• [Task]:
Pick out and copy every row below that contains the string "logo". Letter case counts.

• [Dataset records]:

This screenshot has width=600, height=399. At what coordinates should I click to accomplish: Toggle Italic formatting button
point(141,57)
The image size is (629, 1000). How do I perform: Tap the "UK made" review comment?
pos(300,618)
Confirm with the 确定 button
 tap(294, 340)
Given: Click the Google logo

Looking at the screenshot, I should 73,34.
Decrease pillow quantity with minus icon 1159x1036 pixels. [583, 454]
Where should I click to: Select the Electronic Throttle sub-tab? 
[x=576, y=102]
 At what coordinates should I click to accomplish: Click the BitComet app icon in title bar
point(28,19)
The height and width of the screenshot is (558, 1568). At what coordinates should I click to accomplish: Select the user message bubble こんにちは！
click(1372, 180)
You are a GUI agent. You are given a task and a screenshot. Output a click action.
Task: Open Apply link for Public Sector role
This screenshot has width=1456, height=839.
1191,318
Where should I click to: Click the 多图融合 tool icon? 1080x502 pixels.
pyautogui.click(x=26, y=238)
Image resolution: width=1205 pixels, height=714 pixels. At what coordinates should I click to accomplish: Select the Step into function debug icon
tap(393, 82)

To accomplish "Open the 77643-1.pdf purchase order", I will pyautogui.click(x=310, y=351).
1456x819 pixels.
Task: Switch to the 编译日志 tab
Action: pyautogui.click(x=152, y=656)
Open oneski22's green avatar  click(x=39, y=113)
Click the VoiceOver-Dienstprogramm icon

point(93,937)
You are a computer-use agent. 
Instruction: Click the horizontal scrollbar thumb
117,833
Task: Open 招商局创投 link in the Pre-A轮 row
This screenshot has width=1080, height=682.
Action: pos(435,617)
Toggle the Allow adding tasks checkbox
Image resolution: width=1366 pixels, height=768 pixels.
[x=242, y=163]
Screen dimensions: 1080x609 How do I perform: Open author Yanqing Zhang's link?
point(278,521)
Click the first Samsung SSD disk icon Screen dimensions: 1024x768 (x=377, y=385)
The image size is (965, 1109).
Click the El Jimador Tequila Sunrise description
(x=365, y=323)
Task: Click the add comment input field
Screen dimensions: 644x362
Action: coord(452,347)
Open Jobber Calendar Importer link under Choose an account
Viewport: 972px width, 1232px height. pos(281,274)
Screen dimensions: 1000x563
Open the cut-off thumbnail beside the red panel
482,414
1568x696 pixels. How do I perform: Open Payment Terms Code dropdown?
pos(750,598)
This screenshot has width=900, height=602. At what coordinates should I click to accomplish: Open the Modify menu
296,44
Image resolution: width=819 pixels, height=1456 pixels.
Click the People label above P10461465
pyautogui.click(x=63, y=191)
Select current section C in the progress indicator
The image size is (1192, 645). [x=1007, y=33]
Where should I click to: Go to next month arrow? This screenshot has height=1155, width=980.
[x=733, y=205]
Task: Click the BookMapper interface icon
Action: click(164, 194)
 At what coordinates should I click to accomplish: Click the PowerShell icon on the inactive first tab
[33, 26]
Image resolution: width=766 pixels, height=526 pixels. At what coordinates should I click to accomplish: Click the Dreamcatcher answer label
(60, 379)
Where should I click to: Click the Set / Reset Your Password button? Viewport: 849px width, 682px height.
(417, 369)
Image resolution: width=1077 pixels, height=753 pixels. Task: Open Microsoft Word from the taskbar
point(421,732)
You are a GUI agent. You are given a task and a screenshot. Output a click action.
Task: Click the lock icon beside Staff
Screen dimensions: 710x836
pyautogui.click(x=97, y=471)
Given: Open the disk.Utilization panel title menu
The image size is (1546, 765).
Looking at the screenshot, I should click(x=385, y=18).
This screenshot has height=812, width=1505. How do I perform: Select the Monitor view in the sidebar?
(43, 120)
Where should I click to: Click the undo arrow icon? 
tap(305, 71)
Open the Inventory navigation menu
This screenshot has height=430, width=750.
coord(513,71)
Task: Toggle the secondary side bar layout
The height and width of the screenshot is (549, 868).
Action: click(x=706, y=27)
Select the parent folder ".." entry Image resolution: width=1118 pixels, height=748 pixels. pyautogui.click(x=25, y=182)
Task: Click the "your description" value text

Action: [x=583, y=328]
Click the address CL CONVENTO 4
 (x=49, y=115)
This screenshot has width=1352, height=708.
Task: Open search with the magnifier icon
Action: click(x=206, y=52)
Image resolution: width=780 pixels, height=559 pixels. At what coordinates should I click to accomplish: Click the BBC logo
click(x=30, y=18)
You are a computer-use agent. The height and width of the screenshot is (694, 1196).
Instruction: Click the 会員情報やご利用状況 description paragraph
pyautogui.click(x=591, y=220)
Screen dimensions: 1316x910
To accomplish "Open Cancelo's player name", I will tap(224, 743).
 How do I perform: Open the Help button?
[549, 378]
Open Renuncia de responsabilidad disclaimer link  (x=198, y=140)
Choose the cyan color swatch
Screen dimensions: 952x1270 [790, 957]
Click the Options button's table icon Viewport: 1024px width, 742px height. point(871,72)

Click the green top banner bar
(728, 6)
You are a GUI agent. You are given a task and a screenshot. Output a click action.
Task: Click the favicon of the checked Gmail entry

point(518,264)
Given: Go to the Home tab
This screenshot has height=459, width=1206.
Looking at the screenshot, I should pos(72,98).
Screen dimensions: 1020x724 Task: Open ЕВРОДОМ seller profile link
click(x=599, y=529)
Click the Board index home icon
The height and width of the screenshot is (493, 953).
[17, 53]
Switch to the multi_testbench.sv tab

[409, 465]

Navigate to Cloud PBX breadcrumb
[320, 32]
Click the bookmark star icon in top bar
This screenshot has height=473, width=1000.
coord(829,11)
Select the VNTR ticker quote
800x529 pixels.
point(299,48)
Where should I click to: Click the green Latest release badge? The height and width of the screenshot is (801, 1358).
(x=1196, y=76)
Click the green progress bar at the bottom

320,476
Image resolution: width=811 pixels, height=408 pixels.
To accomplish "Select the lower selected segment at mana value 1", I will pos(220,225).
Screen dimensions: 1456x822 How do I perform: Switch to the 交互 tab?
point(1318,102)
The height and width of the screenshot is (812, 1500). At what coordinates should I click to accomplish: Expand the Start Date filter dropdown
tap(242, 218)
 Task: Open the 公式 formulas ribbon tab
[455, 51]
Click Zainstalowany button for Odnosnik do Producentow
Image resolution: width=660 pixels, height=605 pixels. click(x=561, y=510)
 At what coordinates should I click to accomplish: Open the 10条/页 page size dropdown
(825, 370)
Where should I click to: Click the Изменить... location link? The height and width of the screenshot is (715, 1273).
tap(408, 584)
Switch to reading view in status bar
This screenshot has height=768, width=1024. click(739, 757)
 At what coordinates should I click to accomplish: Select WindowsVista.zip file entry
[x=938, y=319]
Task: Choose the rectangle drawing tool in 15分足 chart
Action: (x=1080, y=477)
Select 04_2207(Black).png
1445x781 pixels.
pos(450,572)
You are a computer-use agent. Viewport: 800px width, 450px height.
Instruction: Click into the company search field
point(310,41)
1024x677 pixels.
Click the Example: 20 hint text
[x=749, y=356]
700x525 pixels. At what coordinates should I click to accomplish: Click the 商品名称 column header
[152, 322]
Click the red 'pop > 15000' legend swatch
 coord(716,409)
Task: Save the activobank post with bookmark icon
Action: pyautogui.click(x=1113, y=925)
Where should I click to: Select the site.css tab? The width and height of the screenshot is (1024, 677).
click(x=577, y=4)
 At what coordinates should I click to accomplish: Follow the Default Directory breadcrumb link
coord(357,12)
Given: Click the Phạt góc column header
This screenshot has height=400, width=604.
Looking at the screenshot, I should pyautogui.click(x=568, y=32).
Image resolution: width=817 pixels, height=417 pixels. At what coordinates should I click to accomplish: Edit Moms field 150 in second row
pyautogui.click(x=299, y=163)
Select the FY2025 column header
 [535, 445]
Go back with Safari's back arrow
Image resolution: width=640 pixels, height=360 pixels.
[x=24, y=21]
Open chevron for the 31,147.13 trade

• [Answer in full]:
Given: Click the Google logo
Image resolution: width=780 pixels, height=559 pixels. At what coordinates should I click to accomplish: Click the BBC logo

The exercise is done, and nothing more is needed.